## Tasks to perform
[A] In the passage on ChatGPT and search engines, swap "Google" for "Bing" and write out the part starting with "What ChatGPT gives" and going on through "circle of failure.".
[B] Continue the passage on ChatGPT and search engines with the next part, starting after its final sentence.

What ChatGPT gives you is a much more comfortable experience than Google or other search engines. You ask it a question, it gives you an answer, no need to wade through countless "The Best" articles and flashy ads, no need to do trial and error runs of different ways to express your question as a search query that Google will properly understand. But LLMs are already eating themselves. It took maybe a week after ChatGPT's launch for humans to completely abandon any effort to write texts themselves. Add to that the fact that most texts on the Internet were machine generated already, and soon everything you'll read will be false machine generated content written by an LLM trained on false machine generated content. A recursion of failure, not unlike my beloved circle of failure.
I know you may not be convinced, but let me assure you, there are many businesses around the world whose sole purpose is to create machine generated websites that dominate Google's search results across every field imaginable. You are reading nothing but bullshit. Don't get me wrong, I think ChatGPT is impressive, and I find it leaps and bounds better than search engines with regards to programming-related searches, I'm even working on some projects that use it, such as aiac, but I am very aware of its current shortcomings and dangers.

## Collected material
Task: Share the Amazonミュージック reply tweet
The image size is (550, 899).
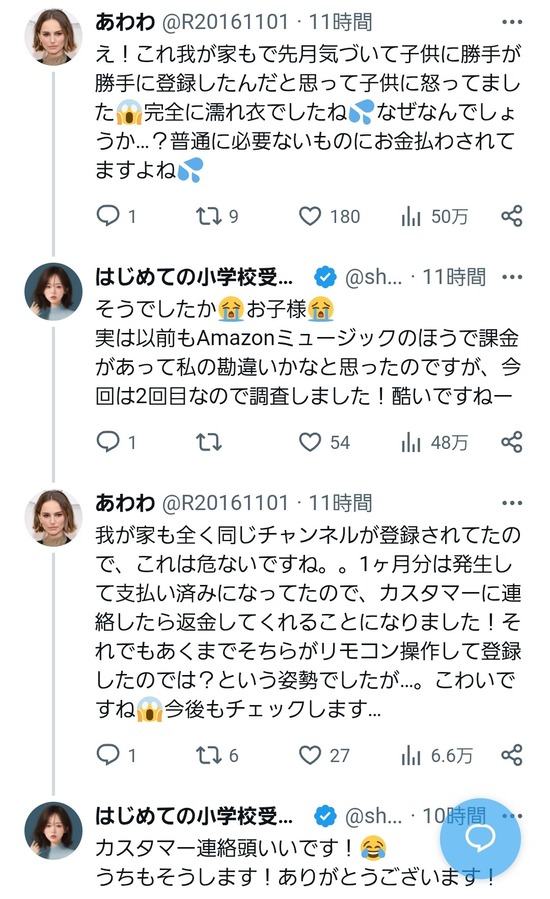Action: tap(512, 442)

## Answers by task
[A]
What ChatGPT gives you is a much more comfortable experience than Bing or other search engines. You ask it a question, it gives you an answer, no need to wade through countless "The Best" articles and flashy ads, no need to do trial and error runs of different ways to express your question as a search query that Bing will properly understand. But LLMs are already eating themselves. It took maybe a week after ChatGPT's launch for humans to completely abandon any effort to write texts themselves. Add to that the fact that most texts on the Internet were machine generated already, and soon everything you'll read will be false machine generated content written by an LLM trained on false machine generated content. A recursion of failure, not unlike my beloved circle of failure.

[B]
What Are We Getting Fired For Anyway?
Many people are worried that AI will replace their jobs, some justifiably and some not, in my opinion. We are being told, though, that this is a good thing; that getting replaced by contextless machines will "free us" to do what we really want; that it will bring a new age of creativity, efficiency and freedom upon humankind.
This is an even bigger pile of bullcrap than an AI-generated article about the best washing machines in 2023. The human population is growing more and more, what we need is more jobs, not less, so cut the crap.
When ChatGPT exploded, and all of my peers and colleagues started talking about how it will replace us, I disagreed, mostly because these LLMs do not understand context, do not understand how things work, and have a tendency to invent things that do not exist. It's quite common for ChatGPT to give completely wrong answers for programming questions. These LLMs are too eager to please, which means they'd rather give you a false answer than say "sorry, I don't know." I don't think this is a unique trait of ChatGPT, and I don't think it's a bug, I think it's a concious feature, though I don't have a good answer why.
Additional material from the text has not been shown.